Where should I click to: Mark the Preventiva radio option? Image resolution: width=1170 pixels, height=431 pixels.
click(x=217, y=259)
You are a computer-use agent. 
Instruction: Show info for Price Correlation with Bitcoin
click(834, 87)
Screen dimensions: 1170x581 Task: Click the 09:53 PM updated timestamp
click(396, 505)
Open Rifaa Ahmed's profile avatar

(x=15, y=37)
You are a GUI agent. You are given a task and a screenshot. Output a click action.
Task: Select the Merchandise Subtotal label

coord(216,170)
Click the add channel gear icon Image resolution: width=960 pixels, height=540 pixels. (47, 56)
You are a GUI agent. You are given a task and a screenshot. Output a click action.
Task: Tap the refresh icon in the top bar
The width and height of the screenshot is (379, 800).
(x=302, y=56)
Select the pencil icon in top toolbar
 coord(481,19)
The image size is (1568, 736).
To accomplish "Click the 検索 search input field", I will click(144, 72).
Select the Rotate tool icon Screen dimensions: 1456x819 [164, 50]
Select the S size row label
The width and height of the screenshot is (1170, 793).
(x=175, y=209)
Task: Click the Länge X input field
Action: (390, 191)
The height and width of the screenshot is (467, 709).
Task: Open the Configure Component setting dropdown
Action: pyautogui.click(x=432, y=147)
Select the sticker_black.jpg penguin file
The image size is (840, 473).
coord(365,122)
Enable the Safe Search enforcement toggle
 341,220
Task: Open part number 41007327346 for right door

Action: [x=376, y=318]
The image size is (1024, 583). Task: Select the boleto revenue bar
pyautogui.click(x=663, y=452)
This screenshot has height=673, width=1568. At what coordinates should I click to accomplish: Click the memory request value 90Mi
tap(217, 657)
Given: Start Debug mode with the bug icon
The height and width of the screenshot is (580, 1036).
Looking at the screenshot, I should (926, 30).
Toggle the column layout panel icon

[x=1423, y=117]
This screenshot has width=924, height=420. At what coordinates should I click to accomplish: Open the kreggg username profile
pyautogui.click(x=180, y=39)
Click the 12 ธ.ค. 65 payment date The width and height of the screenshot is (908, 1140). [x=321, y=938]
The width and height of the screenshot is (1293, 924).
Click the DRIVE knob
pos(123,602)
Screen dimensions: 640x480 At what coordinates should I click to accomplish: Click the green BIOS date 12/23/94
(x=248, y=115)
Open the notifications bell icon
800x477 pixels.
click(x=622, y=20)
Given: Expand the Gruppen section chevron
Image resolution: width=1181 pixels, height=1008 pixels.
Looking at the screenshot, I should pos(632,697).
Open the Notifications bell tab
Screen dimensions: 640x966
# # # # #
*Stated task*:
Copy everything from the start of the records down to the line containing "pos(123,602)", substituting "Order Total" for "Merchandise Subtotal" and leaving all else unchanged.

*Written answer*:
Where should I click to: Mark the Preventiva radio option? Image resolution: width=1170 pixels, height=431 pixels.
click(x=217, y=259)
You are a computer-use agent. 
Instruction: Show info for Price Correlation with Bitcoin
click(834, 87)
Screen dimensions: 1170x581 Task: Click the 09:53 PM updated timestamp
click(396, 505)
Open Rifaa Ahmed's profile avatar

(x=15, y=37)
You are a GUI agent. You are given a task and a screenshot. Output a click action.
Task: Select the Order Total label

coord(216,170)
Click the add channel gear icon Image resolution: width=960 pixels, height=540 pixels. (47, 56)
You are a GUI agent. You are given a task and a screenshot. Output a click action.
Task: Tap the refresh icon in the top bar
The width and height of the screenshot is (379, 800).
(x=302, y=56)
Select the pencil icon in top toolbar
 coord(481,19)
The image size is (1568, 736).
To accomplish "Click the 検索 search input field", I will click(144, 72).
Select the Rotate tool icon Screen dimensions: 1456x819 [164, 50]
Select the S size row label
The width and height of the screenshot is (1170, 793).
(x=175, y=209)
Task: Click the Länge X input field
Action: (390, 191)
The height and width of the screenshot is (467, 709).
Task: Open the Configure Component setting dropdown
Action: pyautogui.click(x=432, y=147)
Select the sticker_black.jpg penguin file
The image size is (840, 473).
coord(365,122)
Enable the Safe Search enforcement toggle
 341,220
Task: Open part number 41007327346 for right door

Action: [x=376, y=318]
The image size is (1024, 583). Task: Select the boleto revenue bar
pyautogui.click(x=663, y=452)
This screenshot has height=673, width=1568. At what coordinates should I click to accomplish: Click the memory request value 90Mi
tap(217, 657)
Given: Start Debug mode with the bug icon
The height and width of the screenshot is (580, 1036).
Looking at the screenshot, I should (926, 30).
Toggle the column layout panel icon

[x=1423, y=117]
This screenshot has width=924, height=420. At what coordinates should I click to accomplish: Open the kreggg username profile
pyautogui.click(x=180, y=39)
Click the 12 ธ.ค. 65 payment date The width and height of the screenshot is (908, 1140). [x=321, y=938]
The width and height of the screenshot is (1293, 924).
Click the DRIVE knob
pos(123,602)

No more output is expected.